Le député national Justin Bitakwira s'est récemment exprimé sur la situation sécuritaire préoccupante qui sévit dans l'Est de la République Démocratique du Congo (RDC), pointant du doigt plusieurs aspects de la gestion du conflit par le gouvernement et les autorités militaires. Son discours, marqué par une critique acerbe, a mis en lumière des dysfonctionnements qu’il juge graves dans la conduite des opérations militaires et les relations diplomatiques avec le Rwanda.
En premier lieu, Bitakwira a critiqué l'état de siège instauré dans les provinces de l'Ituri et du Nord-Kivu, affirmant que certains officiers militaires en profitent pour en faire un véritable « business ». Selon lui, l'état de siège, censé restaurer la sécurité et l’ordre dans ces régions, serait devenu une opportunité pour certains de s'enrichir plutôt que de se concentrer sur la pacification de la zone. Cette déclaration fait écho aux frustrations croissantes de la population locale, qui déplore l'inefficacité des mesures mises en place pour éradiquer les groupes armés.

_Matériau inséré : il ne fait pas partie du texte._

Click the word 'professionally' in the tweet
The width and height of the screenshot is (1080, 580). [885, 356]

Ce député a également abordé les combats entre les Forces Armées de la RDC (FARDC) et le groupe rebelle du M23, qu'il a qualifiés de « théâtre ». Selon lui, si le gouvernement prenait réellement cette guerre au sérieux, il aurait déjà fermé les frontières avec le Rwanda, accusé de soutenir les rebelles du M23. Bitakwira n'a pas mâché ses mots en insinuant que cette guerre est en partie orchestrée et que le gouvernement ne prend pas les mesures nécessaires pour la stopper efficacement. « Si c'était une vraie guerre, les frontières avec le Rwanda auraient déjà été fermées », a-t-il déclaré, mettant ainsi en cause la sincérité des efforts gouvernementaux pour mettre fin à ce conflit.
Enfin, Bitakwira a exprimé son étonnement face aux relations diplomatiques entre Kinshasa et Kigali, qu'il décrit comme « au beau fixe », malgré les accusations récurrentes de soutien Rwandais aux groupes armés opérant dans l'Est de la RDC. Cette observation soulève des interrogations quant aux véritables priorités du gouvernement Congolais dans la gestion de ses relations avec son voisin, alors que des milliers de civils continuent de subir les conséquences dévastatrices du conflit.

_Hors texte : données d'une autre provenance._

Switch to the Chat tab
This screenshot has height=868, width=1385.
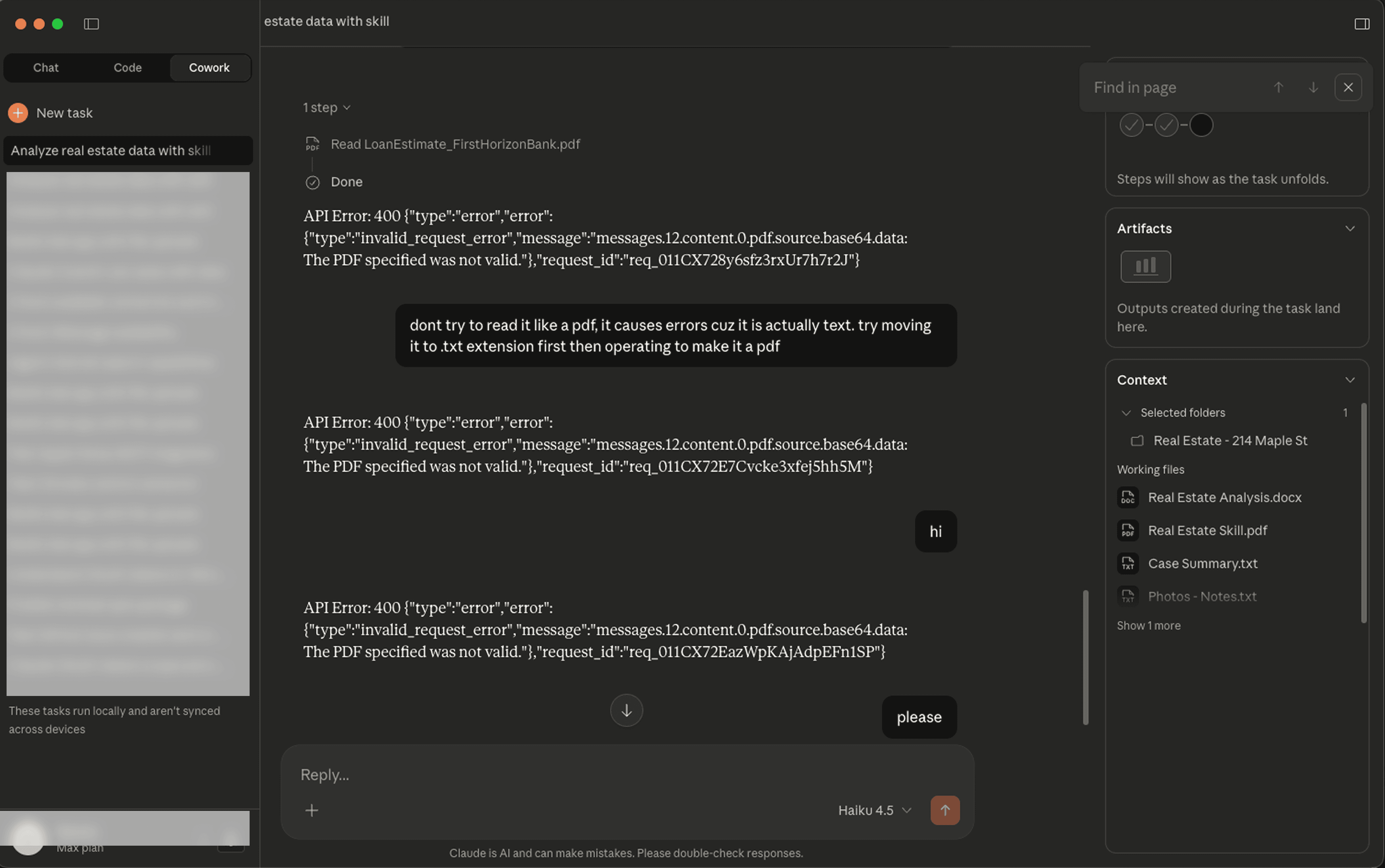[45, 67]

Les déclarations de Justin Bitakwira viennent raviver un débat déjà houleux sur la gestion de la guerre dans l'Est et les relations entre la RDC et le Rwanda. Elles risquent d’intensifier la pression sur le gouvernement, déjà critiqué pour son incapacité à restaurer la paix et la sécurité dans une région en proie à des violences depuis plusieurs décennies.